▶ _Directive_
Could you rewrite the material from the line that has "This screenshot has width=1574, height=1574." through the line that has "I want to click on x-axis-multiplier: x", changing "coordinates" to "position" and keeping everything else the same? Leave the pictures out of your answer.
BEGIN
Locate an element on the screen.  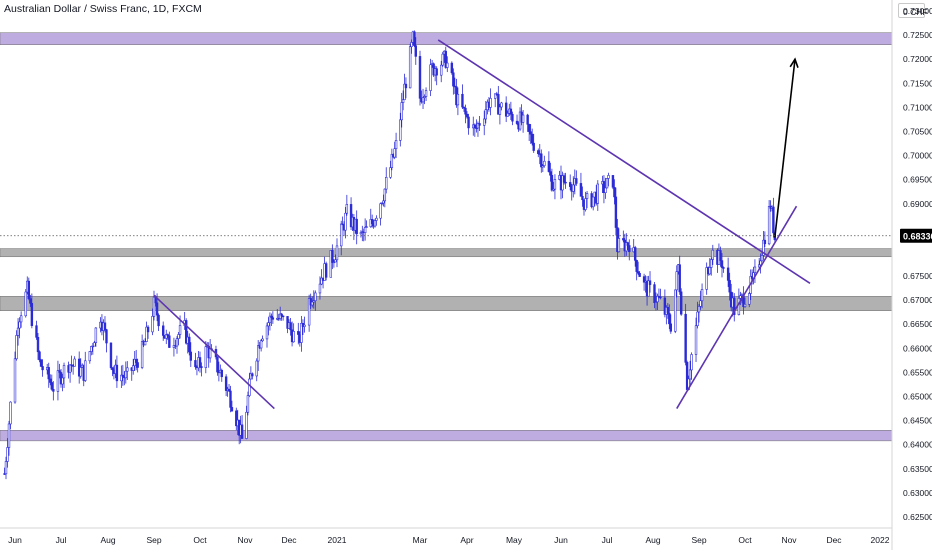
currency-selector is located at coordinates (912, 10).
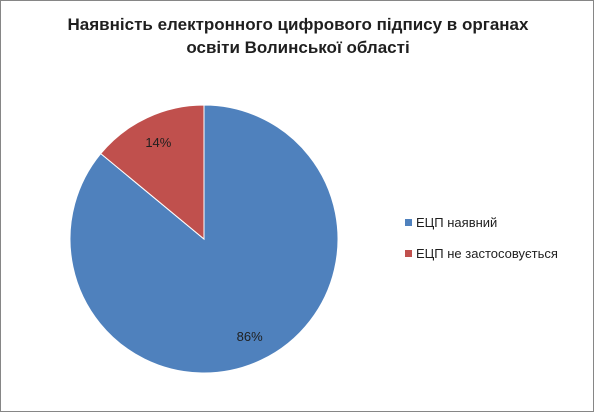 Image resolution: width=594 pixels, height=413 pixels. Describe the element at coordinates (152, 172) in the screenshot. I see `pie-slice-ecp-not-used` at that location.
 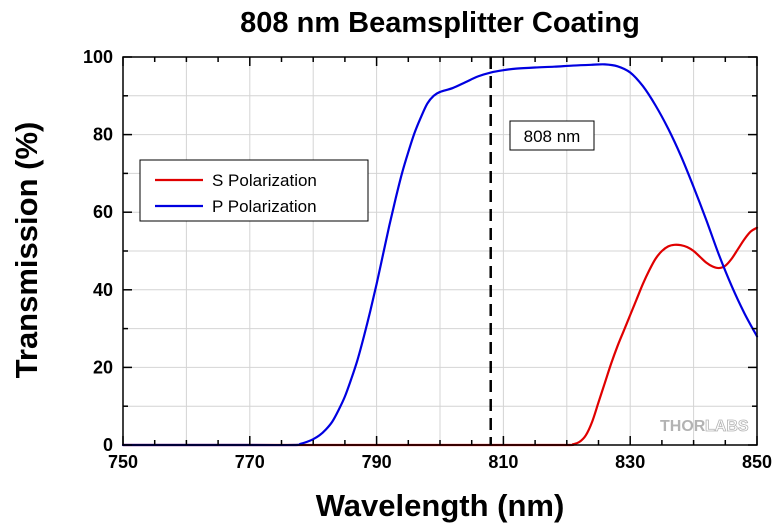 I want to click on legend-box, so click(x=254, y=190).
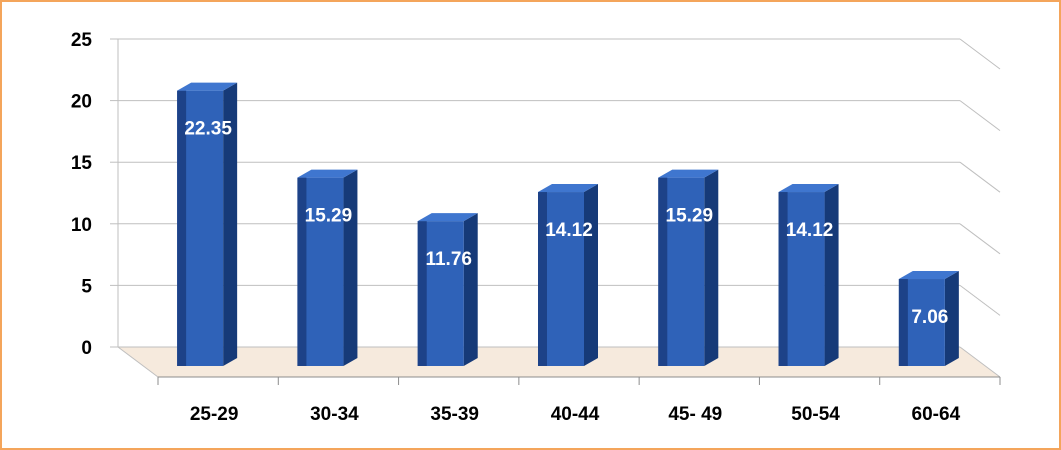 The width and height of the screenshot is (1061, 450). What do you see at coordinates (82, 40) in the screenshot?
I see `y-tick-label: 25` at bounding box center [82, 40].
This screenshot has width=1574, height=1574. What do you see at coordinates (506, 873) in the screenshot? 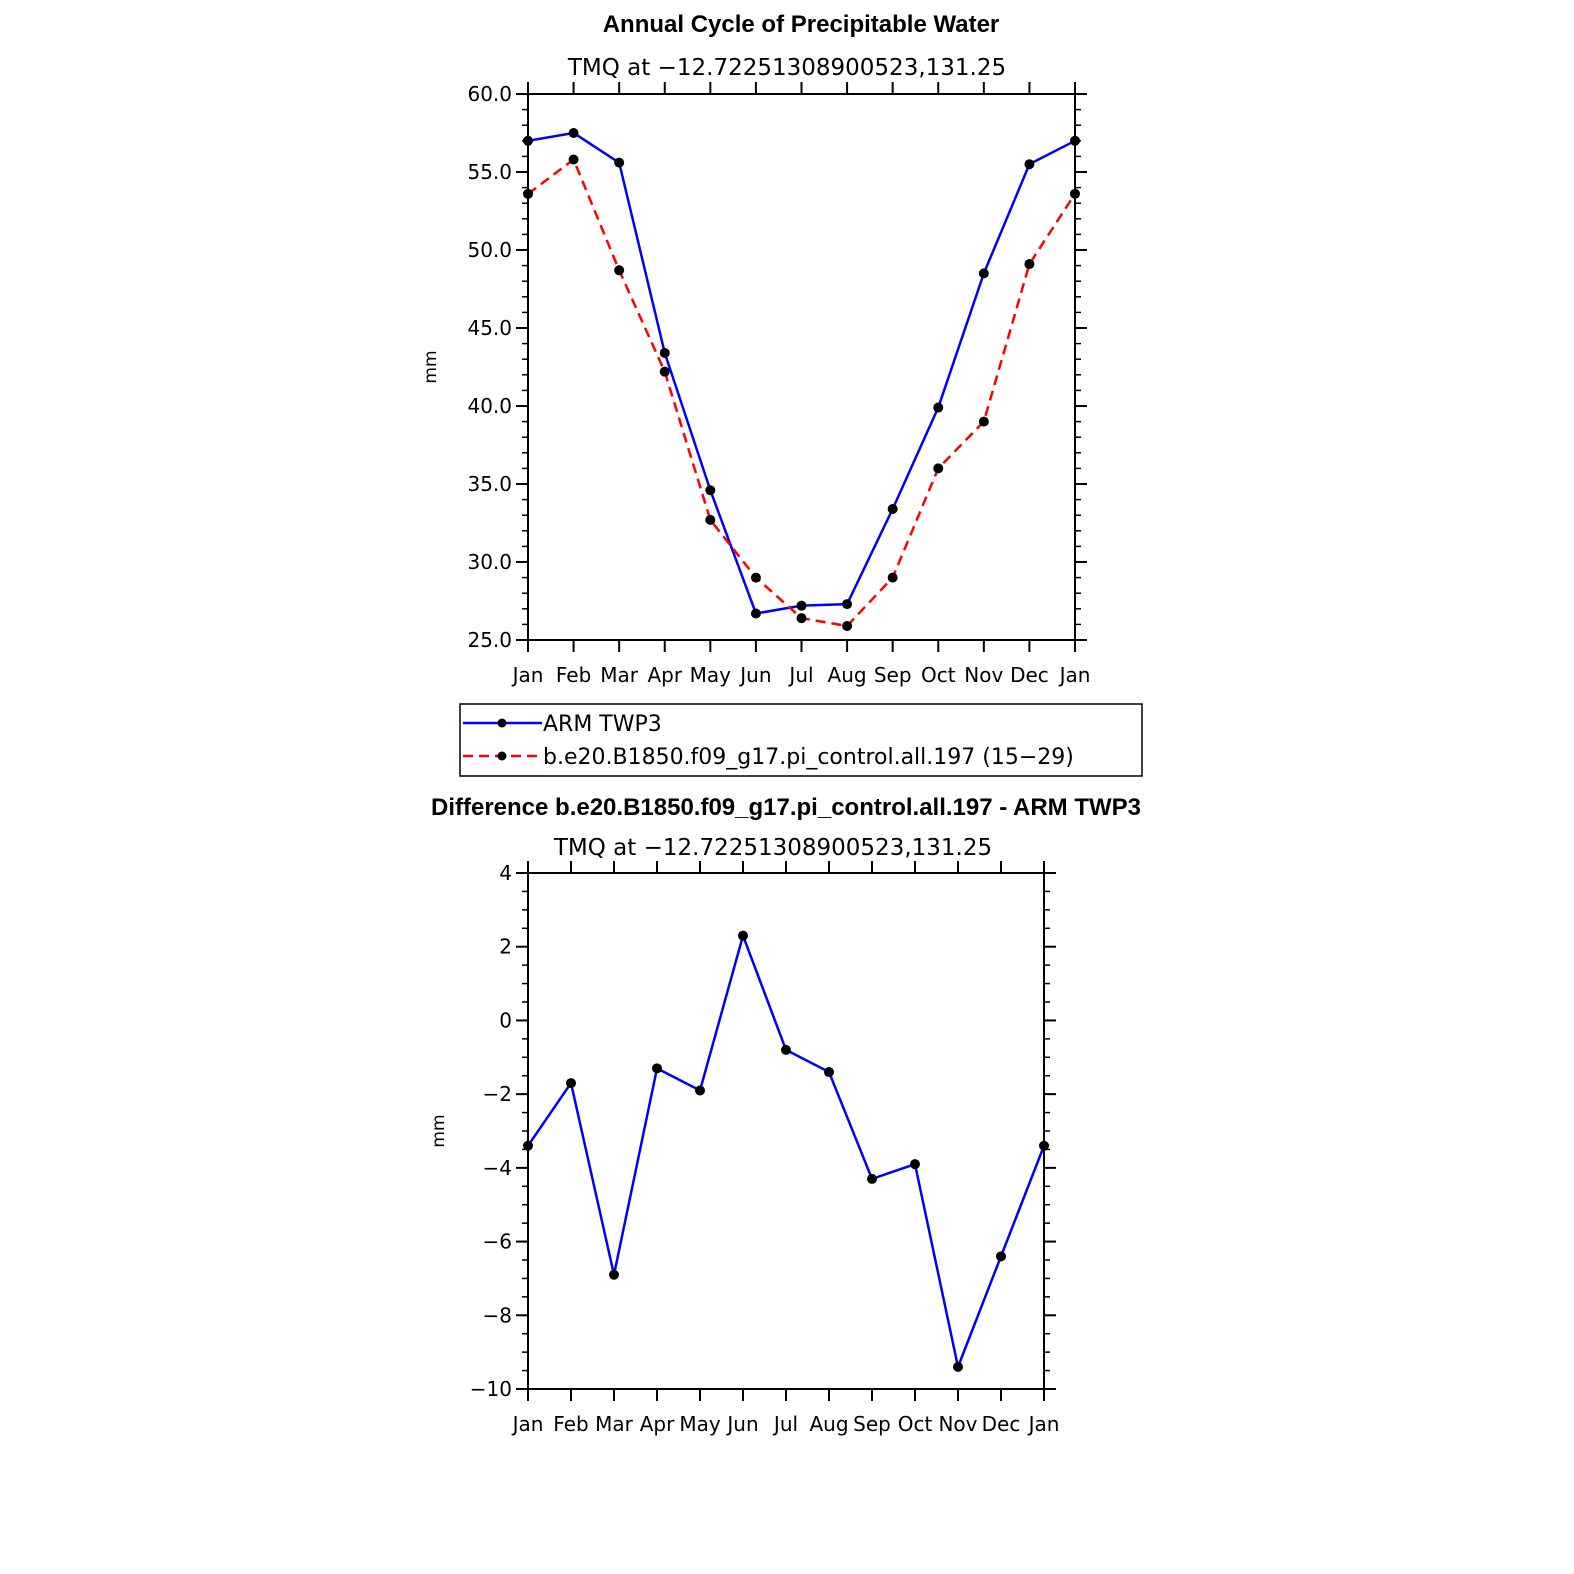
I see `y-tick-label: 4` at bounding box center [506, 873].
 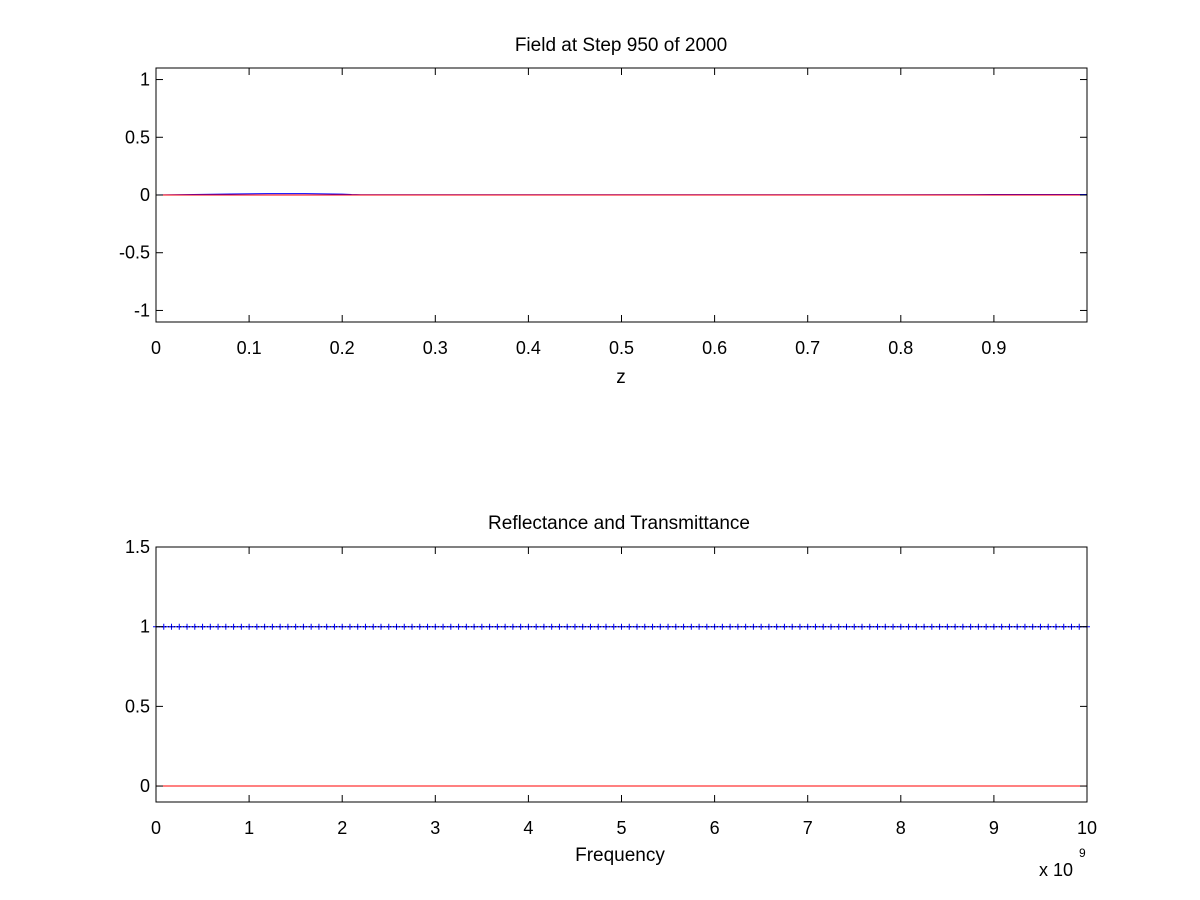 I want to click on x-axis-multiplier: x 10, so click(x=1056, y=870).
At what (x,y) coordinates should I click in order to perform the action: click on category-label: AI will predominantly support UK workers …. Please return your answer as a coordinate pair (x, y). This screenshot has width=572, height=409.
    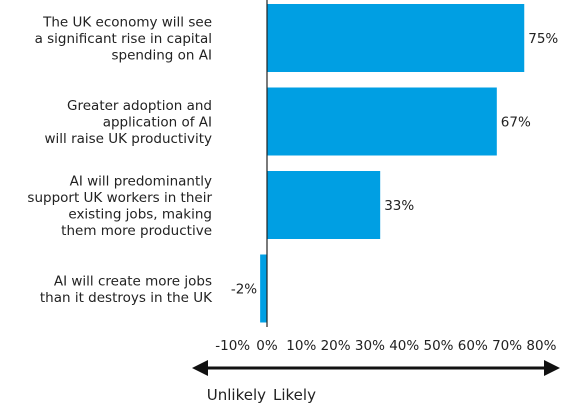
    Looking at the image, I should click on (120, 206).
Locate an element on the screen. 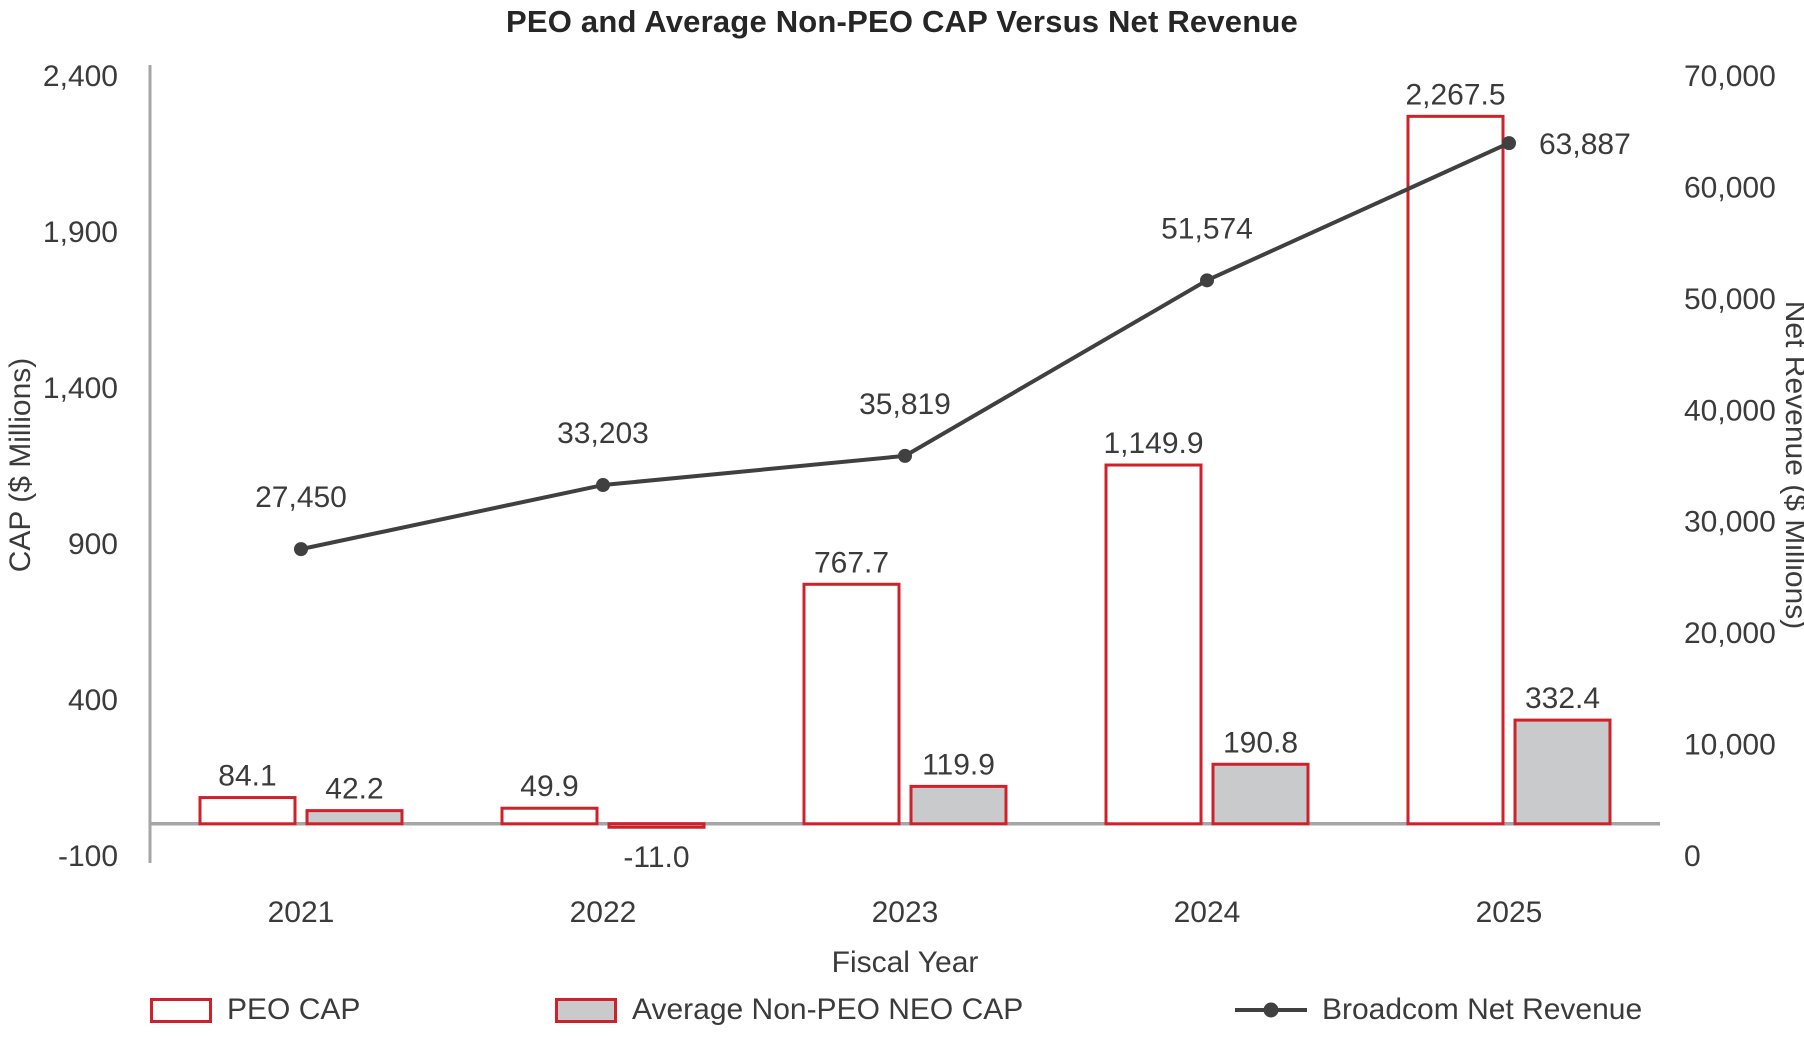  legend-swatch-peo-cap is located at coordinates (181, 1010).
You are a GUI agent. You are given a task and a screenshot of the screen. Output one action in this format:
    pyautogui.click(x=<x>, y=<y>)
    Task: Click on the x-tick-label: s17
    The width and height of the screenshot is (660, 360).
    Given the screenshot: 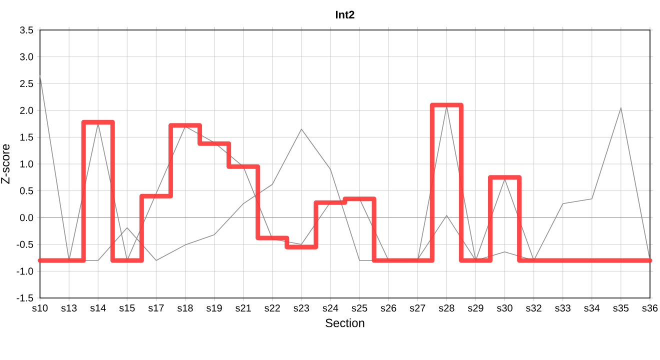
END
▶ _Solution_
This screenshot has width=1574, height=1574. What do you see at position (506, 873) in the screenshot? 
I see `y-tick-label: 4` at bounding box center [506, 873].
  I want to click on x-axis-multiplier: x 10, so click(x=1056, y=870).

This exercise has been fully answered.